Under Armour Opens NYC Pop-Up Store

Under Armour is popping up in New York City. The Baltimore-based performance apparel and footwear company opened its first-ever pop-up store on Saturday (Dec. 5), in time for the holidays, and to preview the Winter Olympics.

The store, located at 3 West 57th Street, will be displaying several of the uniforms for the U.S. team members competing in the Vancouver 2010 Olympics. These include the USA Freestyle Ski team and USA Bobsled team, which are sponsored by Under Armour.
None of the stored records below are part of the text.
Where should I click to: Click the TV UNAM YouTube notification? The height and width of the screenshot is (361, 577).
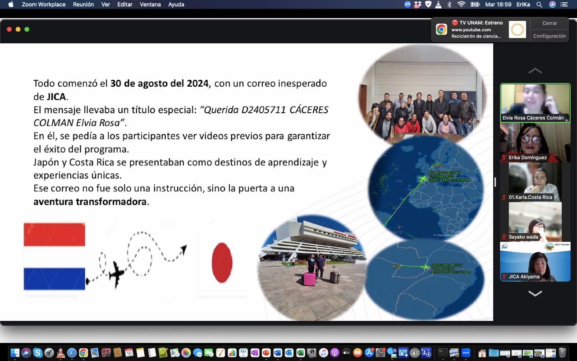point(478,30)
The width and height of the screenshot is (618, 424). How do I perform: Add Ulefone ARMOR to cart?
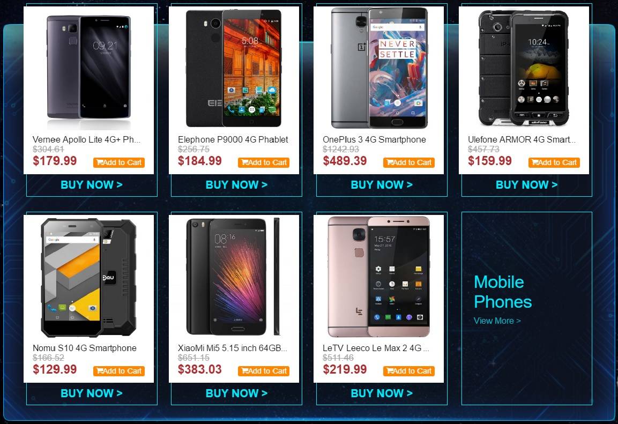pos(554,162)
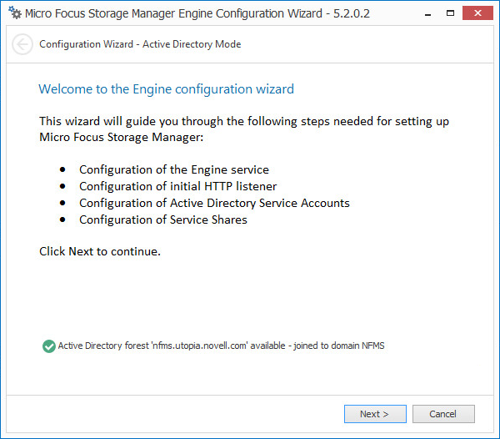500x439 pixels.
Task: Select 'Configuration of Active Directory Service Accounts' text
Action: click(214, 203)
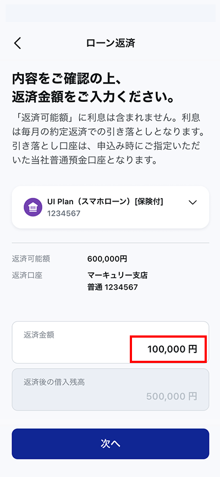This screenshot has height=477, width=220.
Task: Click the 返済口座 label
Action: pyautogui.click(x=27, y=275)
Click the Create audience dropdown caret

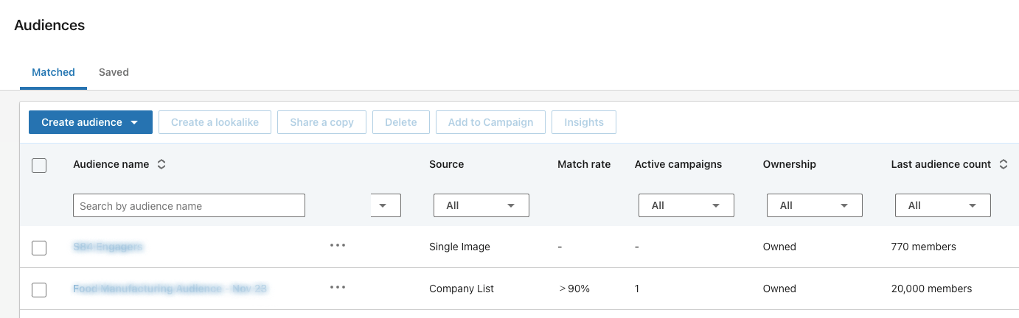click(x=134, y=123)
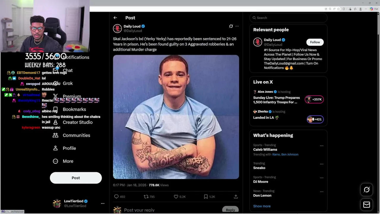Open Bookmarks in the sidebar
Screen dimensions: 380x214
(x=74, y=109)
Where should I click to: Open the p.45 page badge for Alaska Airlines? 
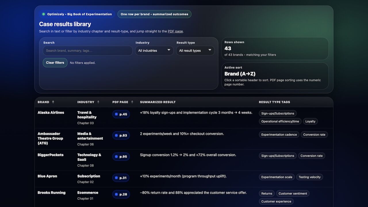coord(121,114)
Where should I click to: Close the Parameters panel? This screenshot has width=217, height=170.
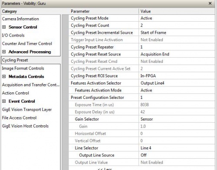click(x=210, y=3)
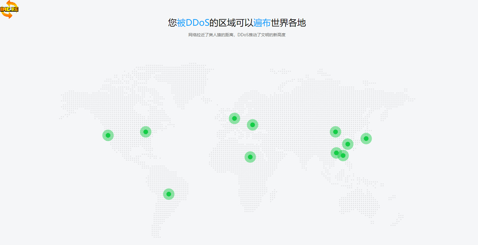Viewport: 478px width, 245px height.
Task: Click the northernmost green marker in China
Action: [336, 132]
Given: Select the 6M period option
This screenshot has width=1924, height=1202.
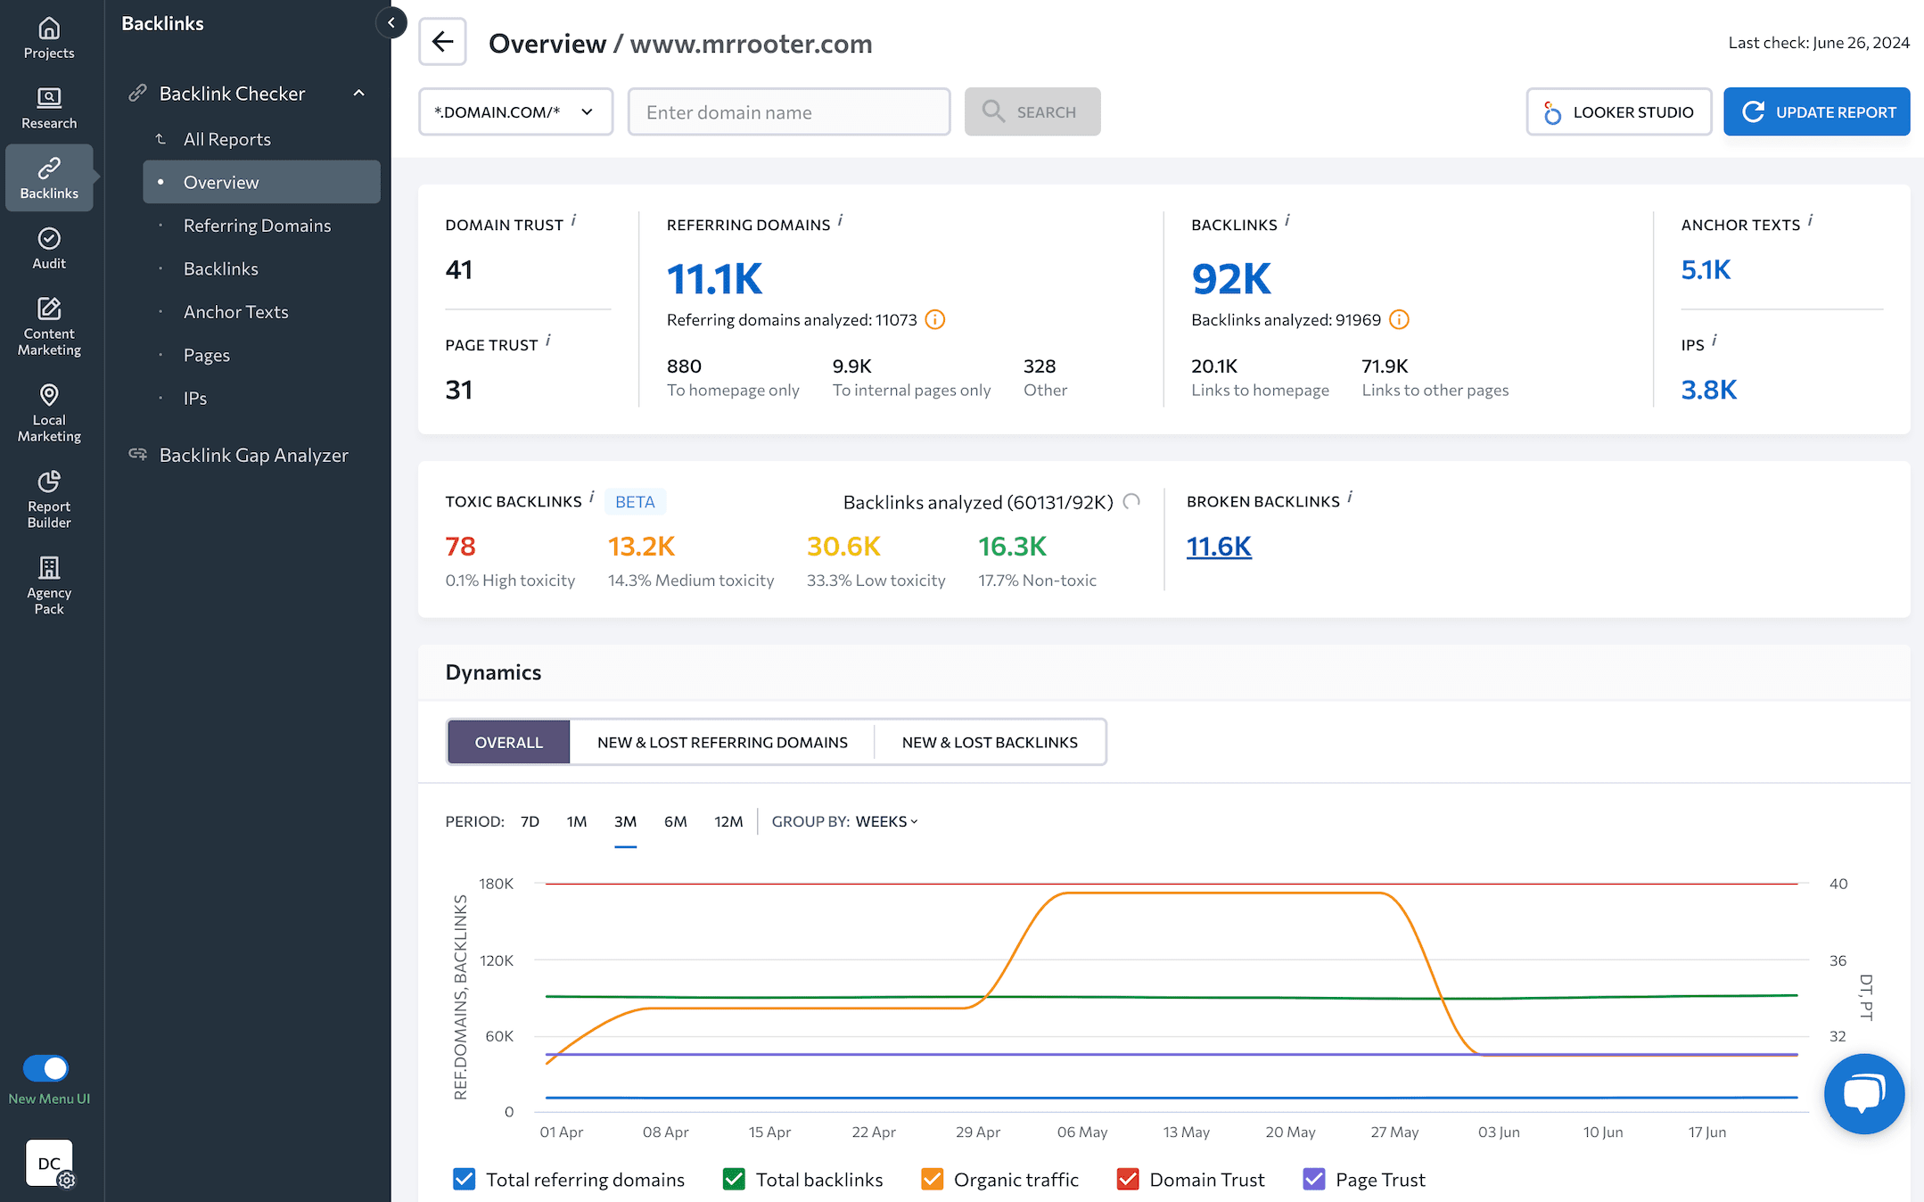Looking at the screenshot, I should pyautogui.click(x=677, y=819).
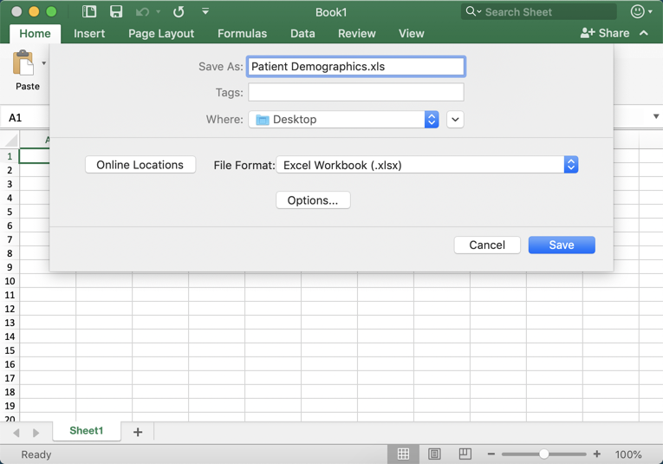Add a new sheet with plus icon
The width and height of the screenshot is (663, 464).
[138, 432]
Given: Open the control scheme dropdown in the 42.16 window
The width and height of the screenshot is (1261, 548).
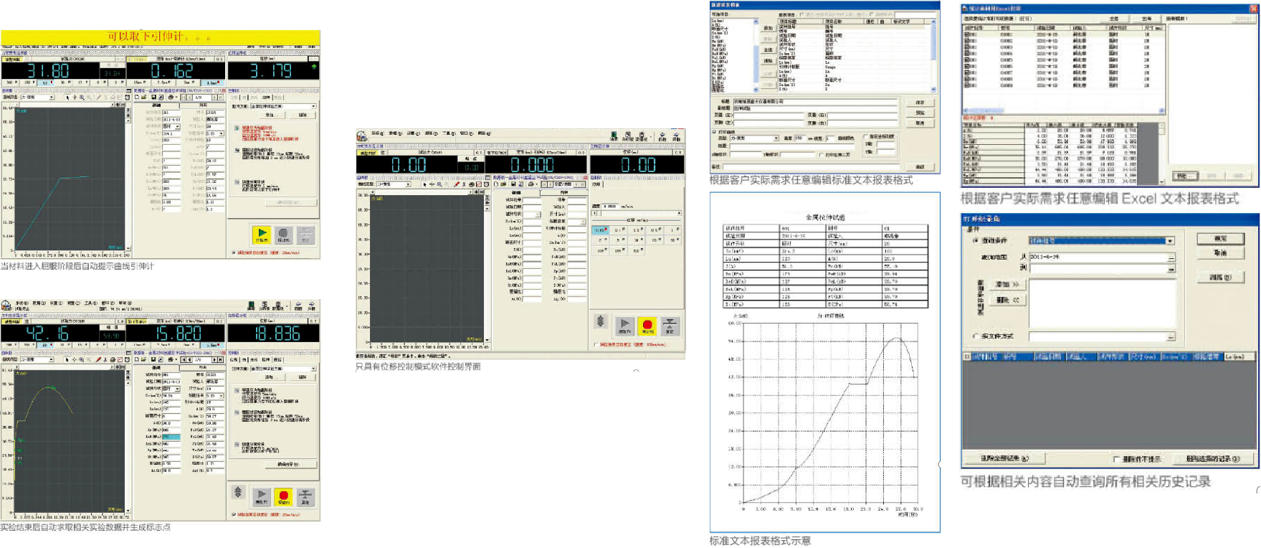Looking at the screenshot, I should [x=313, y=368].
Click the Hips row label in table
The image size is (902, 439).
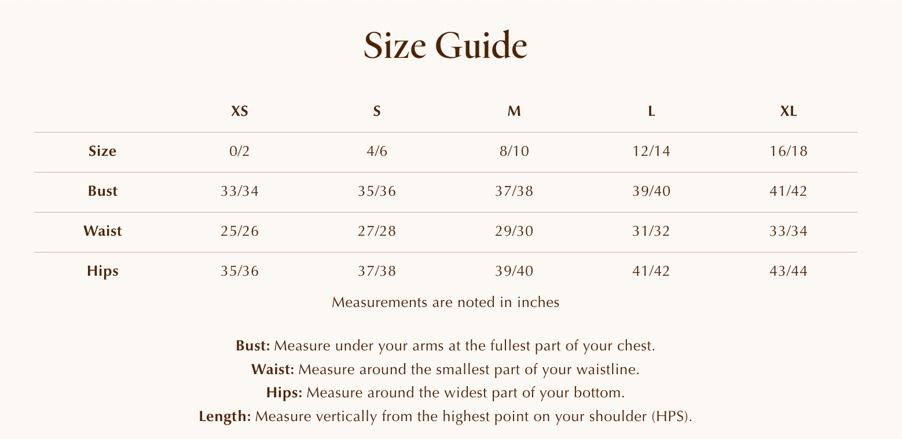point(102,271)
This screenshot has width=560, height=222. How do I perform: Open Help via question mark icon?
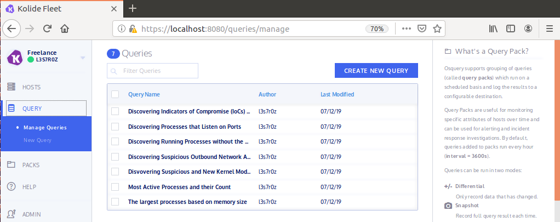(x=11, y=187)
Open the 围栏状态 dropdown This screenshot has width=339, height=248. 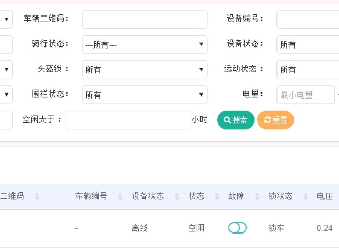144,95
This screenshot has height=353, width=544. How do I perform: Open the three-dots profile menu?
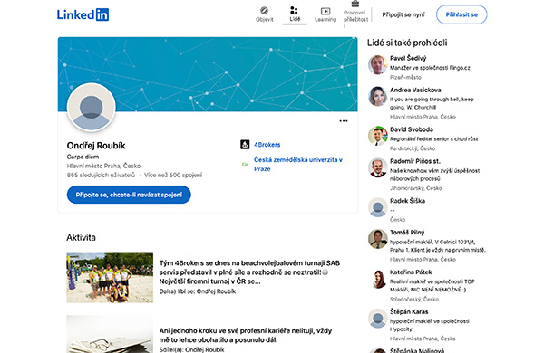point(344,121)
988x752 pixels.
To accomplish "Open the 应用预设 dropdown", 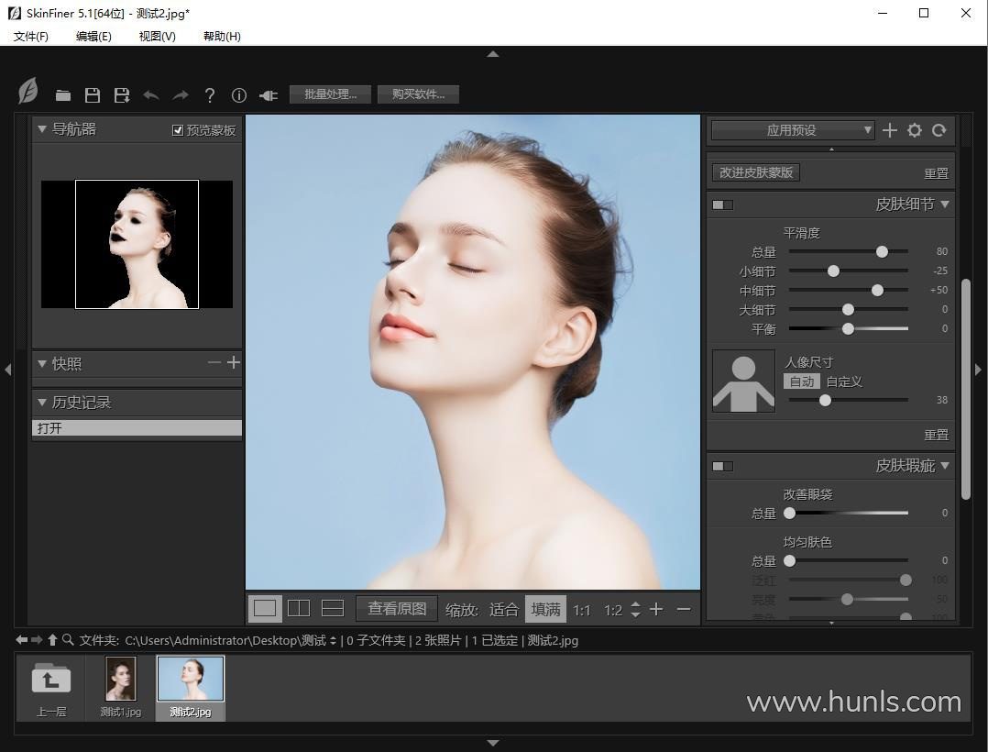I will coord(793,130).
“Our brand mission is to make all athletes better and providing our country’s finest athletes with uniquely designed, state-of-the-art uniforms that push the boundaries of innovation brings immeasurable value,” said Nathan Shriver, Under Armour’s art director-interactive. ”Debuting these uniforms at the 2010 Olympics in front of the world is a huge step in Under Armour’s growth as a global brand.”

Spanning more than 3,300 feet, the store showcases a range of the company’s athletic apparel and accessories—from its ColdGear Socks for less than $10, to Men’s Riff Jackets for $549.99. They will also be promoting the company’s Eco Waffle T’s and Catalyst T’s, made from recycled water bottles.

Under Armour has four full retail stores in Washington, D.C., Annapolis, as well as 35 factory outlets throughout the country.

The NYC pop-up store is designed to help educate consumers on how to shop Under Armour’s often-technical products and gives background on the brand, such as athlete stories about NBA star Brandon Jennings, Olympian Lindsey Vonn and MMA fighter Georges St. Pierre. Under Armour also highlights its key innovations, including the first Under Armour compression T on display in the company’s “timeline museum.”

“The goal is to attract more athletes to the brand in the heart of NYC retail, and leave those athletes with the message that UA is the highly technical, innovative brand that makes all athletes better,” said Shriver.

Under Armour spent $22 million on advertising in 2008, and $13 million over the first three quarters of 2009, per Nielsen.